* [SOURCE MATERIAL]
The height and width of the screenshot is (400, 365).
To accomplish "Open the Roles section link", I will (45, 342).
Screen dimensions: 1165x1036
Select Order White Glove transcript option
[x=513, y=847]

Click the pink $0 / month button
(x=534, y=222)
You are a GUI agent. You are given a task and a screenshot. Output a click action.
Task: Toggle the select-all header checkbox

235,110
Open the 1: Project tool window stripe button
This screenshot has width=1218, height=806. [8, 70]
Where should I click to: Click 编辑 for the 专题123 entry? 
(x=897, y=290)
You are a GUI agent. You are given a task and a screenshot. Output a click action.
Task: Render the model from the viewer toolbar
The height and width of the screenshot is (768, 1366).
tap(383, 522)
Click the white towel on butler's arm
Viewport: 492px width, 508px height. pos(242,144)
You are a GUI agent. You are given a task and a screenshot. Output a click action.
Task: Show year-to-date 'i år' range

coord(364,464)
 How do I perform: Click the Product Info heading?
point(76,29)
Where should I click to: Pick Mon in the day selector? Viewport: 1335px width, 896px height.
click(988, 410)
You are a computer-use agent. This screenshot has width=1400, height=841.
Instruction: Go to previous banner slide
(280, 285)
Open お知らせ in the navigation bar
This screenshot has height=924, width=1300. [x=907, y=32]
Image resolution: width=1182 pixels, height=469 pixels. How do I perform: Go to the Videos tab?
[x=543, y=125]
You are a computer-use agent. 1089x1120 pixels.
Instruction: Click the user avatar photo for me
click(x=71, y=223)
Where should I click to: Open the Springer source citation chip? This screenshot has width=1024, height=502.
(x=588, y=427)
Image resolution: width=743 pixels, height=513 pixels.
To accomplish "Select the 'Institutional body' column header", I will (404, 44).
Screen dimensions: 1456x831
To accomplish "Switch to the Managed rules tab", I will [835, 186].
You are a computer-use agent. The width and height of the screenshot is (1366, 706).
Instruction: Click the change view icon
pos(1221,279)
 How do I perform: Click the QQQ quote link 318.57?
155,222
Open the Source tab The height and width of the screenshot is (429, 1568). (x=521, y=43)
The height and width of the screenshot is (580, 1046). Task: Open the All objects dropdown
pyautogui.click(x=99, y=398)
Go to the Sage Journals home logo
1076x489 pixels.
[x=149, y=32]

* [EXERCISE DETAILS] An exact copy of every record above is needed. Write it out word for word.

* [ANSWER TO THE PROBLEM]
The height and width of the screenshot is (400, 365).
To accomplish "Open the Roles section link", I will (45, 342).
Screen dimensions: 1165x1036
Select Order White Glove transcript option
[x=513, y=847]

Click the pink $0 / month button
(x=534, y=222)
You are a GUI agent. You are given a task and a screenshot. Output a click action.
Task: Toggle the select-all header checkbox

235,110
Open the 1: Project tool window stripe button
This screenshot has width=1218, height=806. [8, 70]
Where should I click to: Click 编辑 for the 专题123 entry? 
(x=897, y=290)
You are a GUI agent. You are given a task and a screenshot. Output a click action.
Task: Render the model from the viewer toolbar
The height and width of the screenshot is (768, 1366).
tap(383, 522)
Click the white towel on butler's arm
Viewport: 492px width, 508px height. pos(242,144)
You are a GUI agent. You are given a task and a screenshot. Output a click action.
Task: Show year-to-date 'i år' range

coord(364,464)
 How do I perform: Click the Product Info heading?
point(76,29)
Where should I click to: Pick Mon in the day selector? Viewport: 1335px width, 896px height.
click(988, 410)
You are a computer-use agent. This screenshot has width=1400, height=841.
Instruction: Go to previous banner slide
(280, 285)
Open お知らせ in the navigation bar
This screenshot has height=924, width=1300. [x=907, y=32]
Image resolution: width=1182 pixels, height=469 pixels. How do I perform: Go to the Videos tab?
[x=543, y=125]
You are a computer-use agent. 1089x1120 pixels.
Instruction: Click the user avatar photo for me
click(x=71, y=223)
Where should I click to: Open the Springer source citation chip? This screenshot has width=1024, height=502.
(x=588, y=427)
Image resolution: width=743 pixels, height=513 pixels.
To accomplish "Select the 'Institutional body' column header", I will (404, 44).
Screen dimensions: 1456x831
To accomplish "Switch to the Managed rules tab", I will [835, 186].
You are a computer-use agent. The width and height of the screenshot is (1366, 706).
Instruction: Click the change view icon
pos(1221,279)
 How do I perform: Click the QQQ quote link 318.57?
155,222
Open the Source tab The height and width of the screenshot is (429, 1568). (x=521, y=43)
The height and width of the screenshot is (580, 1046). Task: Open the All objects dropdown
pyautogui.click(x=99, y=398)
Go to the Sage Journals home logo
1076x489 pixels.
[x=149, y=32]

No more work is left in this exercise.